A patient consulted our iCliniq doctor with a complaint of systemic inflammation and a CRP (C-reactive protein) of 200, which, he mentioned, had shot up from his previous test reports. He gave a history of undergoing a tooth extraction and a bone graft placement following it. He then mentioned that he was advised antibiotics post-extraction, following which his CRP had reduced to 2. He also told our doctor that he had a fever, sore throat, and nasal discharge at night. He added that the CAT (computed tomography) scan he underwent showed tooth inflammation and a polyp. Regarding the symptoms, he only mentioned feeling tenderness on the extraction site and no symptoms otherwise. He expressed his concerns regarding the CAT scan report results and asked whether there was any infection in the teeth or the extraction socket and the cause of the polyp. He also enquired whether the implant adjacent to the extraction site was infected and if there were signs of bone loss. He further informed our doctor about getting diagnosed with osteomyelitis and taking medications. He concluded his query by enclosing his most recent CRP value, which was 250.

Our iCliniq doctor, after a keen assessment of the patient’s symptoms and reports, confirmed his condition to be osteomyelitis. He explained to the patient that symptoms like fever, sore throat, nasal discharge, or tooth pain were common in osteomyelitis and polyps of the facial sinuses. He further said that the reports suggested alveolar polyps of the sinus and asked the patient to continue the same medication his doctor had prescribed. He further assured the patient that there was no infection in his tooth but that he could be at higher risk of infections because of the polyp. He also said that the inflammatory alveolar polyps could be treated surgically by endoscopic sinus surgery or non-surgically with antibiotics. He suggested the patient take an in-clinic opinion from a maxillofacial surgeon for close examination as he suspected infection in the sinus cavity, per the details provided. He then asked the patient if he experienced pain or shakiness in the implant.

The patient reverted and thanked our iCliniq doctor for his quick response. He answered our doctor’s question saying his upper right implant was sore, and expressed his concerns about noticing the tip of the implant into the sinus cavity in the scan. He was also worried that the tooth behind the implant was infected. He doubted if the root canal he underwent for the upper molar had failed and questioned if our doctor had detected any bone loss. He also mentioned that his dentist suspected neuralgia-inducing cavitational osteonecrosis (NICO) and an abscess in the lower left tooth caused by a failed filling. He then requested our doctor for a second opinion about the diagnosis made by his previous dentist.

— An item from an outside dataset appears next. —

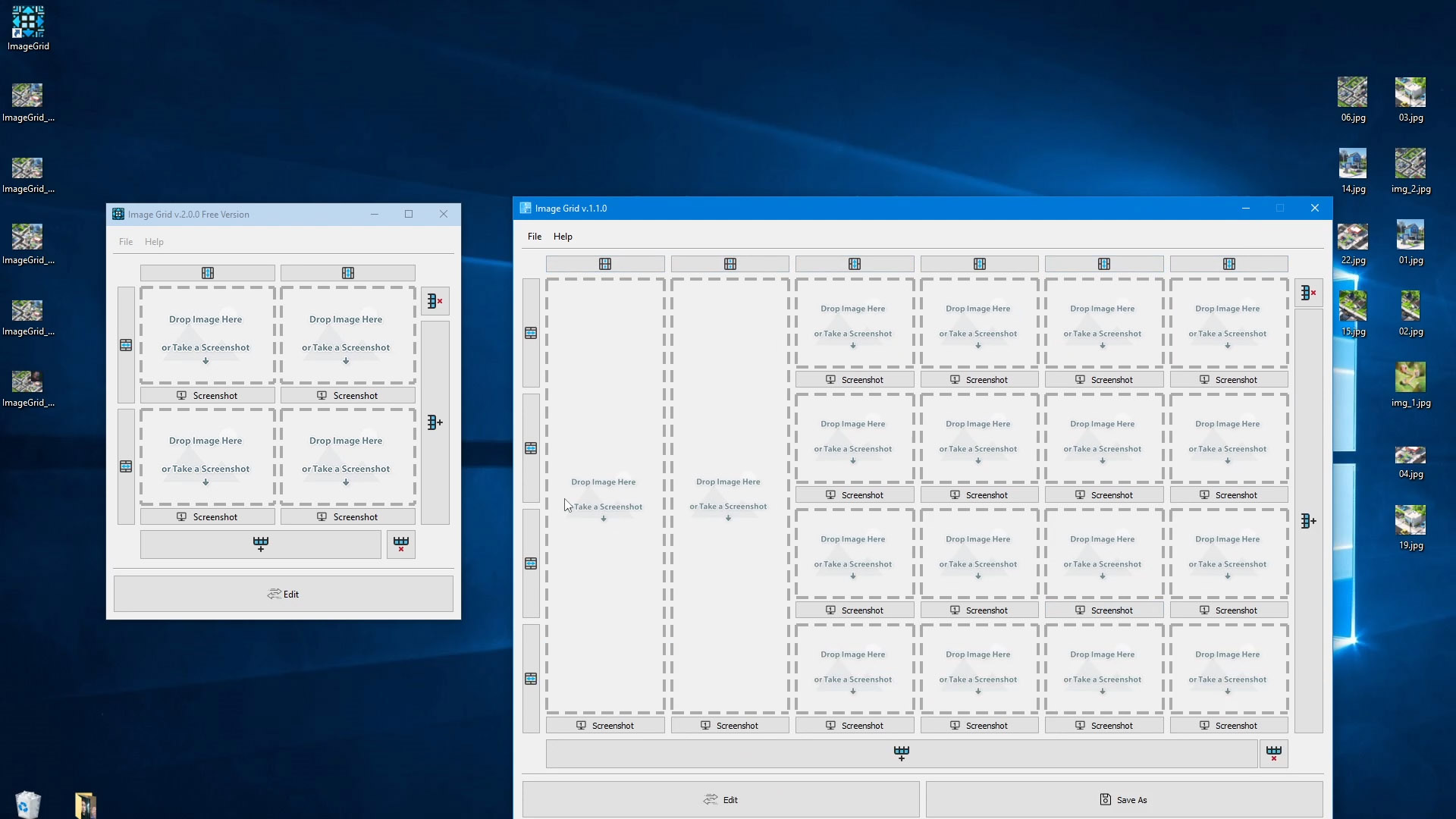Open File menu in Image Grid v.2.0.0
This screenshot has height=819, width=1456.
pyautogui.click(x=125, y=242)
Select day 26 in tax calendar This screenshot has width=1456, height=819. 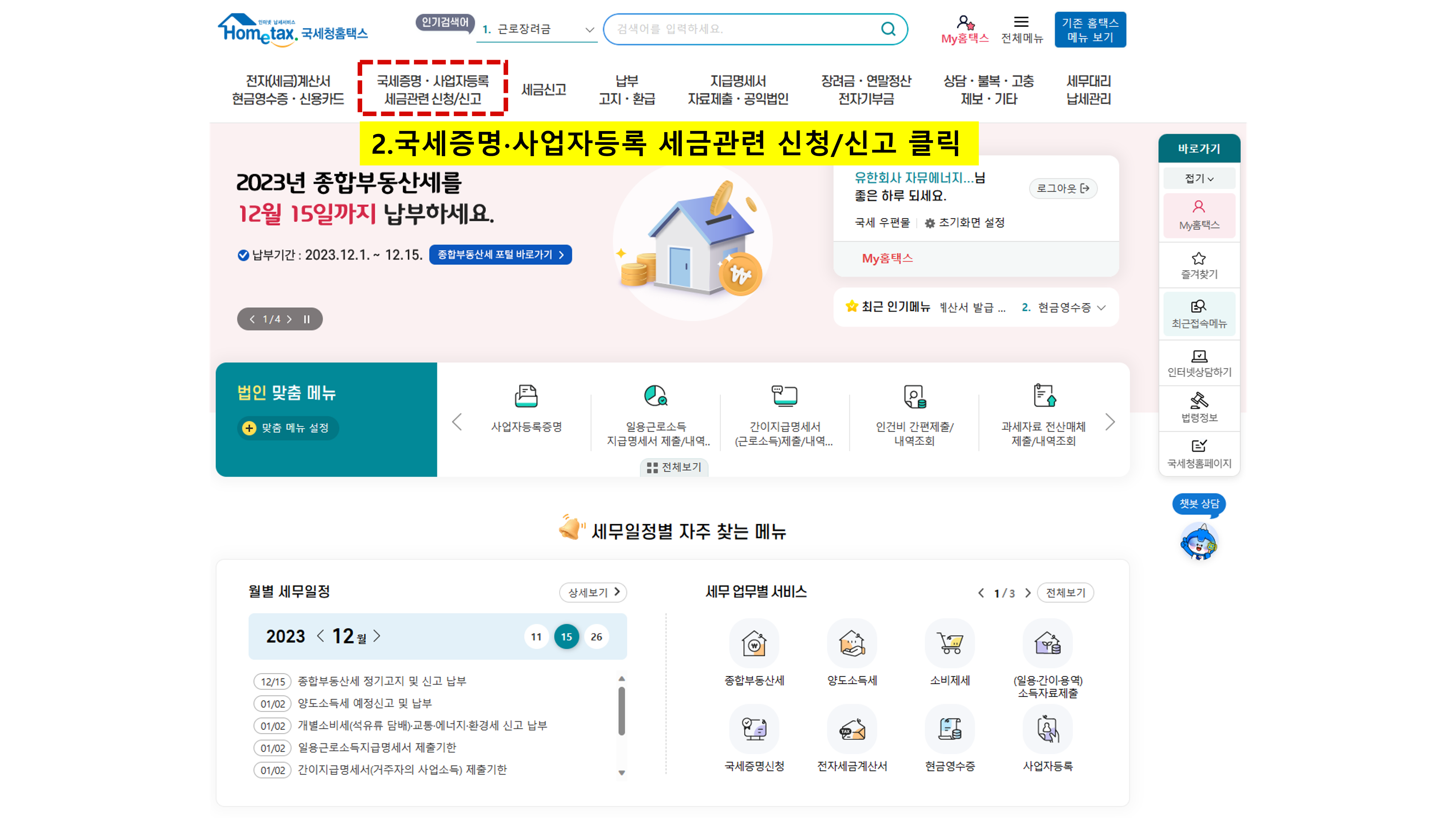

Our iCliniq doctor assured the patient that the implant and the root canals were proper and that the slight dip of the implant into the sinus cavity was normal. Our doctor also informed the patient that the alveolar fossa polyp mentioned in the report was expected because of the maxillary sinus infection around the dental implant, as the patient was suffering from osteomyelitis or high CRP. Our iCliniq doctor advised the patient to continue taking his medications and consult a maxillofacial surgeon for an in-clinic opinion regarding the treatment choice. He also informed the patient that a secondary infection due to systemic inflammation seemed to be the reason for the jaw infection rather than neuralgia-induced osteonecrosis. He also mentioned that the lower left tooth filling was close to the root canal, and the cause of the abscess was because the filling was close to the nerve and advised the root canal of the lower left last molar. He further assured the patient the prognosis of his condition was good.

The patient replied and thanked our iCliniq doctor for explaining everything in detail.